■ **THE TASKS**:
(A) Name every free trade agreement that the article on Donald Trump's proposals and U.S. tech says the United States participates in.
(B) Carry on the article on Donald Trump's proposals and U.S. tech from the point where it stops.

■ **EXTRACT TO READ**:
----

What Donald Trump’s hammer would do to U.S. tech
This post was also published in VentureBeat.
Over the holidays, I heard Donald Trump giving his stump speech in South Carolina on my car radio. It strikes me that, for all we hear about Trump’s outlandish statements in the press, there’s very little reported about his actual message.
Beneath all of his bluster and meandering, Trump is advocating a cogent economic platform targeting an increasingly disenfranchised middle class.
It is well understood in economic circles that a combination of globalization, technology, and government policy — trends that most members of the Republican and Democratic parties fully support — has stagnated wage growth in the middle class. Trump and Bernie Sanders are the lone presidential candidates questioning this status quo, which is why they’re both drawing so much interest.
Trump’s policy proposals are ironically reminiscent of the Democratic Party’s pre-Clinton labor positions and are profoundly pro-domestic manufacturing and anti-tech.
Here’s a closer look at those proposals.
Renegotiated Free Trade
In his stump speeches and ads, Trump said he will definitely break tech-friendly trade deals. The United States participates in several free trade agreements, such as the North American Free Trade Agreement (NAFTA), the newly signed Trans-Pacific Partnership (TPP), and China’s inclusion in the WTO. These agreements are always a multilateral compromise, and the U.S. generally negotiates to increase the sale of high-margin intellectual property, technology, and services. In exchange, developing countries gain the ability to sell low-margin manufactured goods to the U.S. This is net-net a great trade for the U.S. from a corporate perspective, but it has definitely led to income disparity.
These agreements often come with “retraining funds” for affected U.S. workers such as the Trade Adjustment Assistance Enforcement Act (TAA) that do not seem to have an impact. The often-cited jobs in solar installation and natural gas simply do not offset the massive decline in manufacturing. And not everybody can go through Hack Reactor and become a web developer. There is definitely high demand for elite programmers, but beyond that, programming is one of the most globalized industries in the world.
The tech industry is increasingly pushing convenience for the rich consumer at the expense of the poor supplier. A return of manufacturing jobs is what a wide swath of the middle class wants rather than “sharing economy” gigs like driving for Uber. Whether or not a return of these jobs is possible is beside the point. The idea alone is resonating and offers hope, a powerful theme that the Obama campaign successfully used in 2008.

----

■ **DATA EXCERPT**:
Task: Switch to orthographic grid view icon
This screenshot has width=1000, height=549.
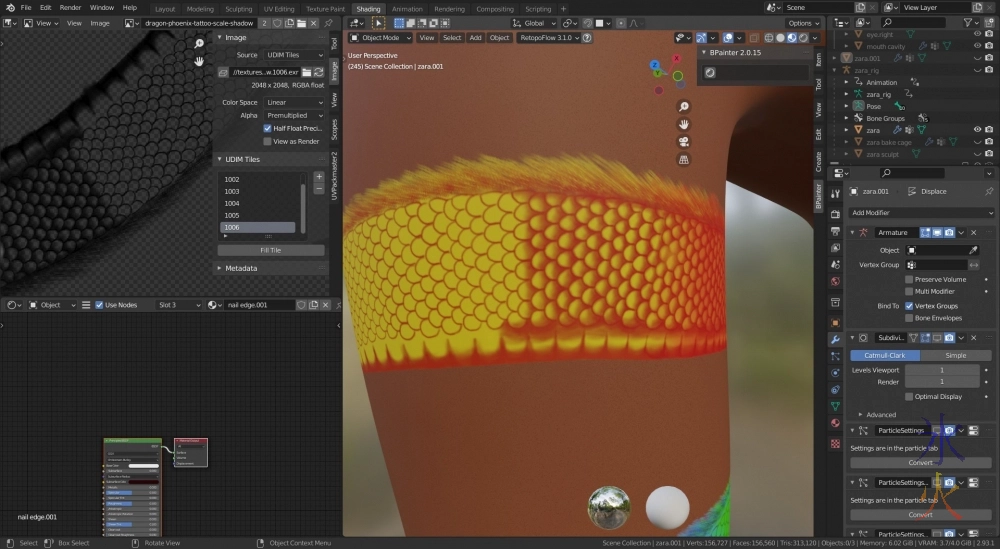Action: point(684,158)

----

■ **OUTPUTS IN ORDER**:
(A)
- The North American Free Trade Agreement (NAFTA)
- The Trans-Pacific Partnership (TPP)
- China's inclusion in the WTO

(B)
The press definitely picks up on Trump’s salacious statements about illegal immigrants, such as his assertion that illegal immigrants from Mexico are rapists or that we need to build a wall on the U.S.-Mexico border. However, this is really just rabble rousing considering more Mexicans are now leaving the U.S. than arriving.
Knowledgeable observers such a Fred Wilson think that Trump also wants to severely restrict immigration of skilled labor. U.S. technology companies love to import skilled labor with the H1-B and L1 visa programs, but many external observers have likened H1-Bs to indentured servitude.
The underlying economic theory is that limiting the available labor pool will raise U.S. wages. Though this may increase the price of goods, the ideas do resonate with the disenfranchised middle class.
Emphasis on Security
A large swath of the American middle class is terrified of terrorism, and Trump is increasingly talking up strong action on security. The U.S. has backed off many of its mass surveillance programs since the Snowden revelations in 2013, and the White House recently backed off on forcing U.S. technology companies to add surveillance backdoors to their products. There is no question that Trump will weigh national security interests far above the sanctity of the U.S. tech industry.
A Challenge to the Tech-Friendly Status Quo
Both Democratic and Republican parties have been staunchly in favor of policies that support high-margin industries like the U.S. tech industry, which, together with other policies, has led to vast income disparity. Consider the fact that both of the major parties are in fact minority parties: Registered Democrats compose 30% of the population and registered Republicans are 26% of the population, with a full 43% identifying as independent.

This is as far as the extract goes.